2.1.6 Net Profit Margin (NPM)

Hanafi dan Halim (2005: p.86) menyatakan bahwa net profit margin

merupakan rasio profitabilitas, yang menghitung sejauh mana kemampuan

perusahaan menghasilkan laba bersih pada tingkat penjualan tertentu. Ratio ini

memberi gambaran tentang laba untuk para pemegang saham sebagai persentase

dari penjualan, ratio net profit margin ini juga mengukur seluruh efisiensi, baik

produksi, administrasi, pemasaran, pendanaan, penentuan harga maupun

manajemen pajak (Prastowo dan Juliaty,2005: p. 97).

Rasio ini juga menunjukkan kemampuan manajemen untuk menyisihkan

marjin tertentu sebagai kompensasi yang wajar bagi pemilik yang telah

menyediakan modalnya dengan suatu risiko. Risiko laba bersih terhadap

penjualan (total pendapatan) pada dasarnya mencerminkan efektivitas biaya/harga

12

dari kegiatan perusahaan. (Helfert, 1997: p. 74). Net profit margin yang tinggi

menandakan kemampuan perusahaan menghasilkan laba yang tinggi pada tingkat

penjualan tertentu. Net profit margin yang rendah menandakan penjualan yang

terlalu rendah untuk tingkat biaya tertentu, atau biaya yang terlalu tinggi untuk

tingkat penjualan tertentu, atau kombinasi dari kedua hal tersebut.

2.1.7 Current Ratio

Rasio ini merupakan perbandingan antara asset lancar dengan kewajiban

lancar. Rasio ini merupakan cara untuk mengukur kesanggupan suatu perusahaan

untuk memenuhi kewajiban-kewajibannya.

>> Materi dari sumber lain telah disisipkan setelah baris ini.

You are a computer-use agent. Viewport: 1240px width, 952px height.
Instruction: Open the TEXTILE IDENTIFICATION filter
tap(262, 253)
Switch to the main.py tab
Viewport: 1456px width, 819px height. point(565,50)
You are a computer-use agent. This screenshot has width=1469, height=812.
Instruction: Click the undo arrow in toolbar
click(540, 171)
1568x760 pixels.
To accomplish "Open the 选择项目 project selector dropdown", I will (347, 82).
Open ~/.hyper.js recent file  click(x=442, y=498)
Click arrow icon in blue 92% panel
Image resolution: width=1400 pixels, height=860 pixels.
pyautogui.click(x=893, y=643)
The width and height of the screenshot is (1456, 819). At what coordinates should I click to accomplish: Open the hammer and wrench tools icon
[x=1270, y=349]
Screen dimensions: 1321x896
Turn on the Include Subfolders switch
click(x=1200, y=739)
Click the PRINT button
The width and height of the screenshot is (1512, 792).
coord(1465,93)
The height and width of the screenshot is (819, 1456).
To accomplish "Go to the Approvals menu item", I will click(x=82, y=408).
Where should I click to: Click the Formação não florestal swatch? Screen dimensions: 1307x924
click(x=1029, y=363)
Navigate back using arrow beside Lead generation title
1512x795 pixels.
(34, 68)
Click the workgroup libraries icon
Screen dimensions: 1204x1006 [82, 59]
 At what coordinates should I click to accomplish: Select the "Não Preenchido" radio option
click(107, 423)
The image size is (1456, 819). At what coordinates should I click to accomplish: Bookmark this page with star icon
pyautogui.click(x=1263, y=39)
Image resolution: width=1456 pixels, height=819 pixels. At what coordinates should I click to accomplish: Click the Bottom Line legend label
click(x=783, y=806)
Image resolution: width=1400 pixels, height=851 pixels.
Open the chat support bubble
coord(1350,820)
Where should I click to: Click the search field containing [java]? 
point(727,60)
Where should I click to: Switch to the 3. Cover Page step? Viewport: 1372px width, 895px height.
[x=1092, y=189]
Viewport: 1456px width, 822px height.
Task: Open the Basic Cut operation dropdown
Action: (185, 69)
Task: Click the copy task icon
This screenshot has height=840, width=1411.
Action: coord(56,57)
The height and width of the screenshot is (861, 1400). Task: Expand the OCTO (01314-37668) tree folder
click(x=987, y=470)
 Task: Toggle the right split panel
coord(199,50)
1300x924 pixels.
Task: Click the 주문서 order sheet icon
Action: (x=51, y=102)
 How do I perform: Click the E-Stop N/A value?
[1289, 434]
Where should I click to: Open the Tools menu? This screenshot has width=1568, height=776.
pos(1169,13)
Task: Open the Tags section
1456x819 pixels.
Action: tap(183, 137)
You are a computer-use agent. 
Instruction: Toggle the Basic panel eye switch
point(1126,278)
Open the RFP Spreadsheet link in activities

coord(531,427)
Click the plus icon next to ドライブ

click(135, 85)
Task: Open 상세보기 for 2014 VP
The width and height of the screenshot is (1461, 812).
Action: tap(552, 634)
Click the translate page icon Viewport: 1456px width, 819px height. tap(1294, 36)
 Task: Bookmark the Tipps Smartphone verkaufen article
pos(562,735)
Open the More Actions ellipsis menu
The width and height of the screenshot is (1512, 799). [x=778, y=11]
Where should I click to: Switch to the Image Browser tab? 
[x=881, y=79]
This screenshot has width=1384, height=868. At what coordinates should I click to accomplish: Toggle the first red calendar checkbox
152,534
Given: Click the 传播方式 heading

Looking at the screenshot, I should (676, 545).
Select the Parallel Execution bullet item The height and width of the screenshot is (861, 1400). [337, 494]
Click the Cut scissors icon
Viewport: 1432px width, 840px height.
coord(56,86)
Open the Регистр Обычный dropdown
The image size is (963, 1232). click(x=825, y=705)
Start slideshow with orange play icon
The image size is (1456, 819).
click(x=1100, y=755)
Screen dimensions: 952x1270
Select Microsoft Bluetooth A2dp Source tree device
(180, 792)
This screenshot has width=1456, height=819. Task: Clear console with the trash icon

Menurut Fahmi (2011;61), kondisi

perusahaan yag memiliki current ratio yang baik adalah dianggap sebagai

perusahaan yang baik dan bagus, namun jika current ratio terlalu tinggi juga

dianggap tidak baik karena dapat mengindikasikan adanya masalah seperti jumlah

persediaan yang relatif tinggi dibandingkan taksiran tingkat penjualan sehingga

tingkat perputaran persediaan rendah dan menunjukkan adanya over investment

dalam persediaan tersebut atau adanya saldo piutang yang besar yang tak tertagih.

2.1.8 Debt to Equity Ratio

Menurut Riyanto (1997), salah satu rasio yang masuk dalam rasio

solvabilitas/leverage adalah Debt to Equity Ratio (DER). Rasio ini digunakan

untuk mengetahui berapa bagian dari setiap modal sendiri yang dijadikan jaminan

untuk keseluruhan hutang (modal asing) perusahaan atau untuk menilai

banyaknya hutang yang digunakan perusahaan.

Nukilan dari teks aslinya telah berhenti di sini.